Study reveals behavior of seabirds during migration
The behaviour of seabirds during migration – including patterns of foraging, rest and flight – has been revealed in new detail using novel computational analyses and tracking technologies.
Using a new method called 'ethoinformatics', described as the application of computational methods in the investigation of animal behaviour, scientists have been able to analyse three years of migration data gathered from miniature tracking devices attached to the small seabird the Manx Shearwater (Puffinus puffinus).
The Manx Shearwater is currently on the 'amber' list of UK Birds of Conservation Concern. Up to 80% of the world population breeds in the UK, travelling 20,000km each year in their migrations to South America and back.

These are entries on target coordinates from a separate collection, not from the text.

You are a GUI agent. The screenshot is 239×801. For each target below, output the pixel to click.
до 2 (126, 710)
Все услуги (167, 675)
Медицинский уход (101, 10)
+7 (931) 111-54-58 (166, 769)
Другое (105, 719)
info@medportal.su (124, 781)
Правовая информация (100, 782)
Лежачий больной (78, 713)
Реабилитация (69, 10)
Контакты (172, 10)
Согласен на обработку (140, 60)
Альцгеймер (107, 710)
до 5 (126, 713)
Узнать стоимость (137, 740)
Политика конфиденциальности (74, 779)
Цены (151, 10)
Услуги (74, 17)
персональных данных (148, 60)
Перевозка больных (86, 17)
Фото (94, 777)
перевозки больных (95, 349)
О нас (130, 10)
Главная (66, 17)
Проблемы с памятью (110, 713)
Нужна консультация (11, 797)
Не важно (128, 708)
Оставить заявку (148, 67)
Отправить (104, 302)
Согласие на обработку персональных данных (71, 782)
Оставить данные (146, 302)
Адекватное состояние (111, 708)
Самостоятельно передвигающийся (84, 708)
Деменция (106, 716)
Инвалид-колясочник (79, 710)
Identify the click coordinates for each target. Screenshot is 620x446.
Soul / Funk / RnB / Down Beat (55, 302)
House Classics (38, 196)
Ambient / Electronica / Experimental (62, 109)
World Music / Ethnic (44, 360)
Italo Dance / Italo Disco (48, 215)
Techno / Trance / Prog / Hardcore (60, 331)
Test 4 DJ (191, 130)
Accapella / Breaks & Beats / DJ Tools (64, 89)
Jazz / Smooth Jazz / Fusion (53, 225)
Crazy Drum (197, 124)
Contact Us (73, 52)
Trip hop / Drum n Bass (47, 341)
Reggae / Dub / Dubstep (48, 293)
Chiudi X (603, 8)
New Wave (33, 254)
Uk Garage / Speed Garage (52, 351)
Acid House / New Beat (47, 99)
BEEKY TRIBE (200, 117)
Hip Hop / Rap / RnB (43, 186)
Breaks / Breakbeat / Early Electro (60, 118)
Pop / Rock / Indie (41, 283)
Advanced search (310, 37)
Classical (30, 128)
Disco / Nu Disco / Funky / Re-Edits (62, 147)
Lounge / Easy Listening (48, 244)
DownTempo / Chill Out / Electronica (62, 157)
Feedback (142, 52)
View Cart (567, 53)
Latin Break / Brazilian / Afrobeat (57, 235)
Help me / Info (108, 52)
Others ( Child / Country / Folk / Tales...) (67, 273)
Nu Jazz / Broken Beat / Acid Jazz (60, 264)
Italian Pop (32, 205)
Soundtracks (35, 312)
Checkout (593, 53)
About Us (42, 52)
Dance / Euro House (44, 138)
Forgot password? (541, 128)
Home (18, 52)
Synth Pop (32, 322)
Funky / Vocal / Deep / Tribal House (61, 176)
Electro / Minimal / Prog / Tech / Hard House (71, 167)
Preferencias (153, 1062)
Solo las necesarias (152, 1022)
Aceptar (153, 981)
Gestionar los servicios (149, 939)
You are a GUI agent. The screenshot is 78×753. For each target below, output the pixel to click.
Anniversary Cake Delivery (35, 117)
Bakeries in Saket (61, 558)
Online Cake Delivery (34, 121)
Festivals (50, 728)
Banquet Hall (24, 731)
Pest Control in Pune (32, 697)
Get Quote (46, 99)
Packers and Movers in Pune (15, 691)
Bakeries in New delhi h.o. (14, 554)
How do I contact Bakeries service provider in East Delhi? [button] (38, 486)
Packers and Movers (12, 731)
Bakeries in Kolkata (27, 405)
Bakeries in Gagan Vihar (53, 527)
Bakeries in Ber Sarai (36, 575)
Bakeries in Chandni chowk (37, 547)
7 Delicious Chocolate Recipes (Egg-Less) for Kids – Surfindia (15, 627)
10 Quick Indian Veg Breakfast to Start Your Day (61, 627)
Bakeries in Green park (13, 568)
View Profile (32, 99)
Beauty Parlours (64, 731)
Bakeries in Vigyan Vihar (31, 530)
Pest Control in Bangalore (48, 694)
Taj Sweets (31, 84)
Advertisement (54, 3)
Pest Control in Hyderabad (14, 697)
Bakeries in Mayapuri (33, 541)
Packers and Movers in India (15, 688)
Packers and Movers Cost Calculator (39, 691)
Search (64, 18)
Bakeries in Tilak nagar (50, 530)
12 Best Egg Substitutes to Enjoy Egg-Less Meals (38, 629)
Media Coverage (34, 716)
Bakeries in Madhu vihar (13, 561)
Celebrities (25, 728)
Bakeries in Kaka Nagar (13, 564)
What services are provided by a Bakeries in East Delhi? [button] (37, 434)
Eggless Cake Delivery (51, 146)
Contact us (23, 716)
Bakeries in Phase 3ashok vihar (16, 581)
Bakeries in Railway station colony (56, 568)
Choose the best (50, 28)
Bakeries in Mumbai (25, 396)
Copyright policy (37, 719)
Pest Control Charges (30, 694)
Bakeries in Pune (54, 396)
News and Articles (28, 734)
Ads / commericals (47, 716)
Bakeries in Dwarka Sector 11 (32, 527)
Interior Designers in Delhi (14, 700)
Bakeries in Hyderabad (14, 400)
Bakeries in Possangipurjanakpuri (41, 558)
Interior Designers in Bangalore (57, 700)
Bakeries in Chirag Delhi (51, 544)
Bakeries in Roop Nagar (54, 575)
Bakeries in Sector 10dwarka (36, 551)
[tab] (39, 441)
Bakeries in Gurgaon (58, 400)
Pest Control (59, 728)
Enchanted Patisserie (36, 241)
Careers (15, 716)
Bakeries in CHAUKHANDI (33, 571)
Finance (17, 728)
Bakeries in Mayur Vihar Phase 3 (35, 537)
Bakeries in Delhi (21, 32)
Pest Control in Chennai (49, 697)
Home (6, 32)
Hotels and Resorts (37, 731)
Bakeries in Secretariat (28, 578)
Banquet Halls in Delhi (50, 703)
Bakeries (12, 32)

In a continuing long-term collaboration, researchers at UCL and the University of Oxford collected data over three consecutive years. In this study, published in the Royal Society journal Interface, they show that the migration of the Manx Shearwater contains a complex pattern of three behavioural states; rest, flight and foraging.
Results indicate that in winter, birds spend much less time foraging and in flight than in breeding season. Also, a much larger proportion of birds' time in the southern hemisphere was spent at rest - probably a reflection of their release from the demands of reproduction and also the increased costs of flight during the winter.
Dr Robin Freeman, from the UCL COMPLEX (Centre for Mathematics and Physics in the Life Sciences and Experimental Biology), and first author of the study, said: "Understanding the behaviour of these birds during migration is crucial for identifying important at-sea locations and for furthering conservation efforts. By tracking the movements, foraging behaviour and environmental drivers of such species, and developing new techniques to do so is critical as they continue to be subject to environmental and anthropogenic pressure."
He added: "Methods to understand animal behaviour from complex data series – what we're calling 'ethoinformatics' - are increasingly important as we continue to gather large amounts of data about animals in the wild."
Professor Tim Guilford, who leads the team at the University of Oxford, said: "At the Oxford navigation group, we have been able to gather an unprecedented amount of information about these elusive ocean wanderers. We trying to understand the processes that govern the behaviour seabirds at sea, and the decisions they must make during migration and foraging."
During the study, birds were fitted with miniature geolocators and lightweight GPS loggers. The geolocation devices have been developed by the British Antarctic Survey and record salt-water immersion and light levels. Using behaviours identified from GPS tracking during the breeding season, the team demonstrated that these behaviours could be predicted solely from data collected by the much smaller immersion-loggers.
Unlike other devices that limit broad use because of their mass, cost and longevity (life span), these devices can record continuously for many years and weigh less than two grams.
During the birds' migratory journey the team identified areas of high foraging behaviour, with concentrations off south-eastern Brazil during the southbound journey and in the Western Atlantic during the return. Rest also occurs throughout migration, with greater concentration towards the very end of the route in both directions. This could reflect distinct stopover types, like foraging stopovers to take advantage of the high prey availability or rest stopover to recover from long flight periods.
The researchers also discovered that the birds' behaviour responded to different environmental conditions. There was a significant relationship between behaviour and environmental variables such as net primary production (the rate at which all the plants in an ecosystem produce net useful chemical energy), chlorophyll and sea surface temperature. During migration, resting behaviour was found to occur in much more productive waters than other behaviours.
Dr Freeman said: "We're very excited about these new techniques and their application to understanding the behaviour of such and important and captivating bird. This is just the beginning of our on-going investigation into understanding the behaviour of these animals in the wild."